# AU on legband



## mobster (Dec 15, 2005)

just want to ask what is the meaning of "AU" in the leg band of a racing pigeon


----------



## Skyeking (Jan 17, 2003)

Hello and welcome to Pigeon Talk

Thank you for your interest in the AU pigeon band.

AU stands for the Amercian Racing Pigeon Union. Any birds with those bands belong to this organization, thru their owner. 

Many of us here belong to this group. 

If you find a pigeon with this band, or any other band numbers please report it to us and we will locate the owner.


----------



## mobster (Dec 15, 2005)

if its stands for american racing pigeon union, why do most of the pigeons legband i saw here in the philippines has an "AU" indicated? does it mean it is affiliated with american racing pigeon union?


----------



## Skyeking (Jan 17, 2003)

I'm not sure about that, but here is a link to their website, perhaps they are international now.

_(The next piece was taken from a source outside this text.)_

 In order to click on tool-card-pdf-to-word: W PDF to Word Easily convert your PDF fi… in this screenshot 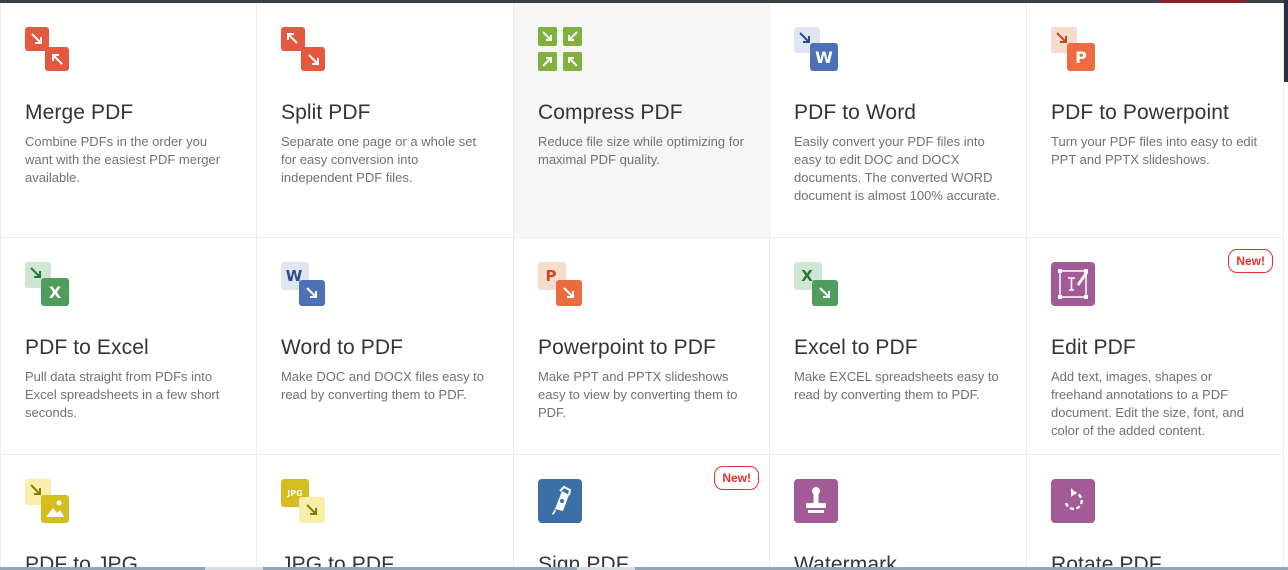, I will do `click(898, 120)`.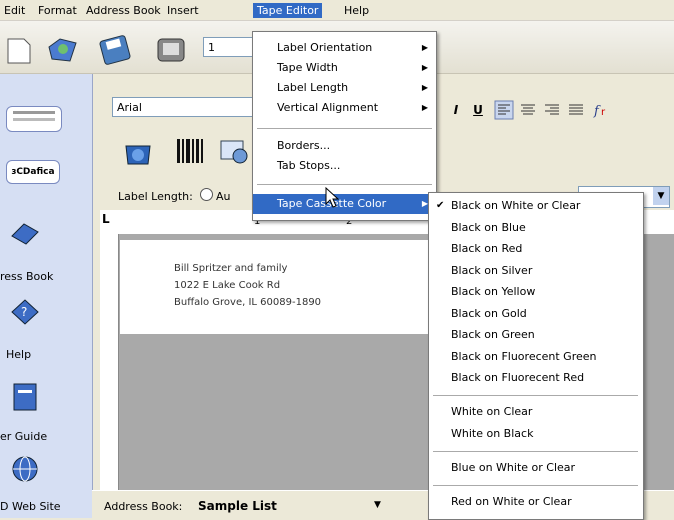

http://www.pigeon.org/carelostbird.htm


----------



## re lee (Jan 4, 2003)

It could be also that many of the birds you have seen were brought in from a area that is a member of the A U . U S area. And yes there may be A U sanctioned clubs there. Might ask a local club member.


----------



## SmithFamilyLoft (Nov 22, 2004)

mobster said:


> if its stands for american racing pigeon union, why do most of the pigeons legband i saw here in the philippines has an "AU" indicated? does it mean it is affiliated with american racing pigeon union?


 The birds could have been "imported" from the USA, or the person who owns the birds could be a member. As far as I know, there is no requirement to be a US citizen, in order to be a member of the AU, or to house the birds in the US.

It's very possible, that birds with the "AU" band, could be considered more valuable, then birds with local bands. Just like birds in the US that have an "Import" label on them, are deemed to be "special" somehow.

For a variety of reasons, it is no accident, that the top lofts in this country, band their birds with the AU band. Apparently this is becoming true in other parts of the world also.


----------



## Popcorn_Nose (Dec 12, 2005)

Maybe that is one of a kind... coz the common bands here in the Philippines are "NHA" stands for National Homer Association and "RP" that means Republic of the Philippines... 

BTW, where do u live mobster??


----------



## mobster (Dec 15, 2005)

Popcorn_Nose said:


> Maybe that is one of a kind... coz the common bands here in the Philippines are "NHA" stands for National Homer Association and "RP" that means Republic of the Philippines...
> 
> BTW, where do u live mobster??



im from cavite popcorn_nose.. ive just seen the the AU on the legband of a PIFERS (pinoy flyers international) pigeon. and i dont think that all pigeons of this club is imported in the U.S.

i dont know if all leg bands of this club has an AU in the band coz its my first time to see the pifers legband.

/gary


----------